=== Listed entries ===

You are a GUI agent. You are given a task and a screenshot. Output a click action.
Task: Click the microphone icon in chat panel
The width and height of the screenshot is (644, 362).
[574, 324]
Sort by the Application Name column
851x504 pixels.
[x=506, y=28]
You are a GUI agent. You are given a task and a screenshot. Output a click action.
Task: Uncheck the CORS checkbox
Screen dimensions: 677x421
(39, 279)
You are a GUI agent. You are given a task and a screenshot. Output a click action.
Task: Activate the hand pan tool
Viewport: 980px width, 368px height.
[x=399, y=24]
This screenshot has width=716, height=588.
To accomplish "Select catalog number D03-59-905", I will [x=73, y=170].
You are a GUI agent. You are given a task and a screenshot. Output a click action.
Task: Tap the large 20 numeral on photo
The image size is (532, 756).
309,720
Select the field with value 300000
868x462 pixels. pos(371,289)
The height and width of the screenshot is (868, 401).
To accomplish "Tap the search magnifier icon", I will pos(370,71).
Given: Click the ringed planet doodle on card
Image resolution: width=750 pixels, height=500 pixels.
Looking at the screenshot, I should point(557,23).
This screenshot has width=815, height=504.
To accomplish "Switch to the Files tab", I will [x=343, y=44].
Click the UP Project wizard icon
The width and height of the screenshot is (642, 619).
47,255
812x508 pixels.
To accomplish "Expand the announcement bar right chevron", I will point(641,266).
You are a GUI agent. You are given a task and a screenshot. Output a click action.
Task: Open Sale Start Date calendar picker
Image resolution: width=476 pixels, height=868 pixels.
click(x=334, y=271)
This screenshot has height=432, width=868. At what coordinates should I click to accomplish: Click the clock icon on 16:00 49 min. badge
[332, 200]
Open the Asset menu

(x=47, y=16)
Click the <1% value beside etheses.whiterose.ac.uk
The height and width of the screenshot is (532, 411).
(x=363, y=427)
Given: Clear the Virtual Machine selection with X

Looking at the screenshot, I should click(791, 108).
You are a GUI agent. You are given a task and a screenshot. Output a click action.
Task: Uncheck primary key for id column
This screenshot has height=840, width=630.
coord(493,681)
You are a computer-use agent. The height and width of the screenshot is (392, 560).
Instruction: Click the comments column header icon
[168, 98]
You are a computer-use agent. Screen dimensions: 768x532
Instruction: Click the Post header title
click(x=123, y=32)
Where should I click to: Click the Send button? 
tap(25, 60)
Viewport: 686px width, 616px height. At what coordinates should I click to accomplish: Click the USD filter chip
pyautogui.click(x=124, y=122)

===

All of the data above should be set down word for word.

▶ _Completed exercise_
You are a GUI agent. You are given a task and a screenshot. Output a click action.
Task: Click the microphone icon in chat panel
The width and height of the screenshot is (644, 362).
[574, 324]
Sort by the Application Name column
851x504 pixels.
[x=506, y=28]
You are a GUI agent. You are given a task and a screenshot. Output a click action.
Task: Uncheck the CORS checkbox
Screen dimensions: 677x421
(39, 279)
You are a GUI agent. You are given a task and a screenshot. Output a click action.
Task: Activate the hand pan tool
Viewport: 980px width, 368px height.
[x=399, y=24]
This screenshot has width=716, height=588.
To accomplish "Select catalog number D03-59-905", I will [x=73, y=170].
You are a GUI agent. You are given a task and a screenshot. Output a click action.
Task: Tap the large 20 numeral on photo
The image size is (532, 756).
309,720
Select the field with value 300000
868x462 pixels. pos(371,289)
The height and width of the screenshot is (868, 401).
To accomplish "Tap the search magnifier icon", I will pos(370,71).
Given: Click the ringed planet doodle on card
Image resolution: width=750 pixels, height=500 pixels.
Looking at the screenshot, I should point(557,23).
This screenshot has width=815, height=504.
To accomplish "Switch to the Files tab", I will [x=343, y=44].
Click the UP Project wizard icon
The width and height of the screenshot is (642, 619).
47,255
812x508 pixels.
To accomplish "Expand the announcement bar right chevron", I will point(641,266).
You are a GUI agent. You are given a task and a screenshot. Output a click action.
Task: Open Sale Start Date calendar picker
Image resolution: width=476 pixels, height=868 pixels.
click(x=334, y=271)
This screenshot has height=432, width=868. At what coordinates should I click to accomplish: Click the clock icon on 16:00 49 min. badge
[332, 200]
Open the Asset menu

(x=47, y=16)
Click the <1% value beside etheses.whiterose.ac.uk
The height and width of the screenshot is (532, 411).
(x=363, y=427)
Given: Clear the Virtual Machine selection with X

Looking at the screenshot, I should click(791, 108).
You are a GUI agent. You are given a task and a screenshot. Output a click action.
Task: Uncheck primary key for id column
This screenshot has height=840, width=630.
coord(493,681)
You are a computer-use agent. The height and width of the screenshot is (392, 560).
Instruction: Click the comments column header icon
[168, 98]
You are a computer-use agent. Screen dimensions: 768x532
Instruction: Click the Post header title
click(x=123, y=32)
Where should I click to: Click the Send button? 
tap(25, 60)
Viewport: 686px width, 616px height. At what coordinates should I click to accomplish: Click the USD filter chip
pyautogui.click(x=124, y=122)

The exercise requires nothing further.